◆ **Text provided**:
....

Skip to content

Instantly share code, notes, and snippets.

@akashpal-21
Last active June 2, 2024 14:14
Show Gist options
  • Save akashpal-21/561d4e5d6939427534b5b38982582946 to your computer and use it in GitHub Desktop.
Save akashpal-21/561d4e5d6939427534b5b38982582946 to your computer and use it in GitHub Desktop.
Materialized View for org-roam.db

Introduction

While using Org-roam - the data is stored across tables in the database. The tables are as follows

(files . file title hash atime mtime)

(nodes . id file level pos todo priority scheduled deadline title properties olp)

(aliases . node_id alias)

(citations . node_id cite_key pos properties)

(refs . node_id ref type)

(tags . node_id tag)

(links . pos source dest type properties)

The subset relevant to query operations is

(files . file title atime mtime)

(nodes . id file level pos todo priority scheduled deadline title properties olp)

(aliases . node_id alias)

(refs . node_id ref type)

(tags . node_id tag)

....

◆ **Dataset excerpts**:
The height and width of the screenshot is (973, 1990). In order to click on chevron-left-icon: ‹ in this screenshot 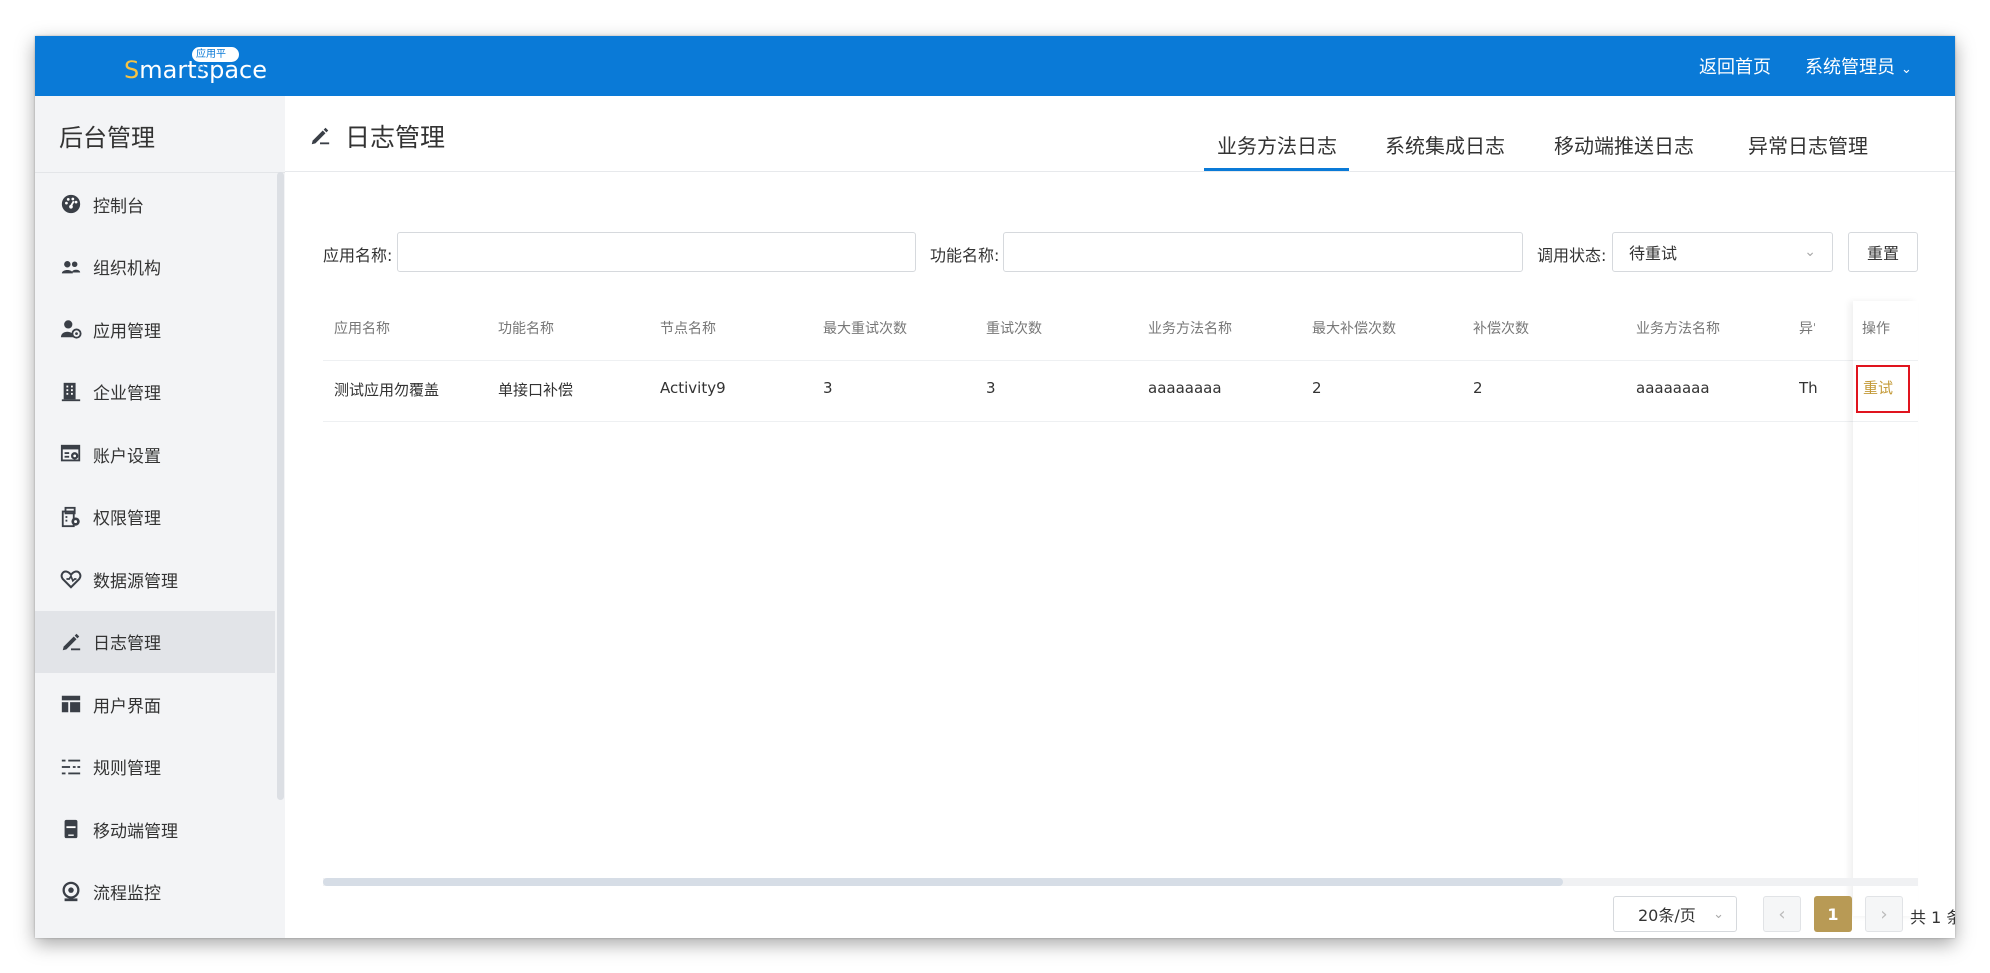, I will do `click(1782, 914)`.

....

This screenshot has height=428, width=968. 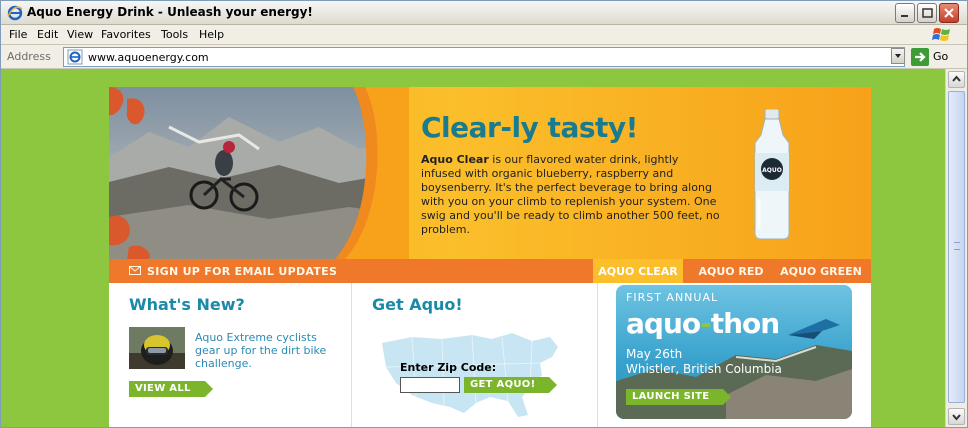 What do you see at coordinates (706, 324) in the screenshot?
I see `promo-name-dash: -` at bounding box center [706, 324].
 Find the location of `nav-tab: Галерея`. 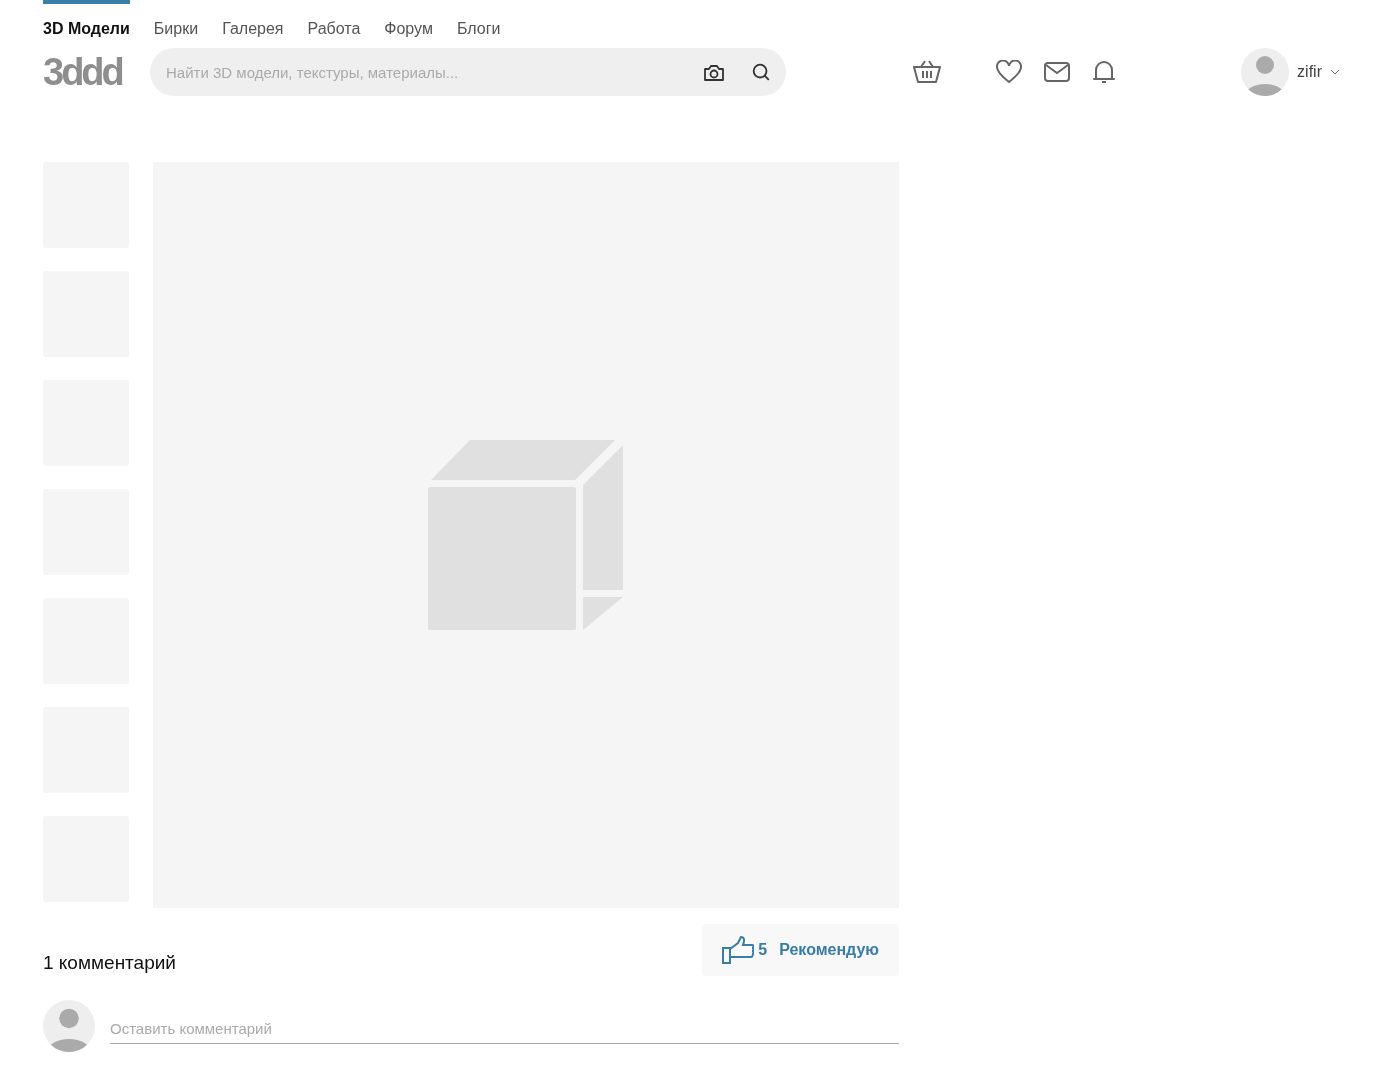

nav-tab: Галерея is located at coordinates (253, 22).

....

◆ **Task list**:
1/ In the Org-roam database page, which fields does the links table hold?
2/ Repeat the Org-roam database page word for word from "(files . file title hash" to "dest type properties)".
Answer using only the Org-roam database page, not the records.

◆ **Responses per task**:
1/ pos, source, dest, type, and properties

2/
(files . file title hash atime mtime)

(nodes . id file level pos todo priority scheduled deadline title properties olp)

(aliases . node_id alias)

(citations . node_id cite_key pos properties)

(refs . node_id ref type)

(tags . node_id tag)

(links . pos source dest type properties)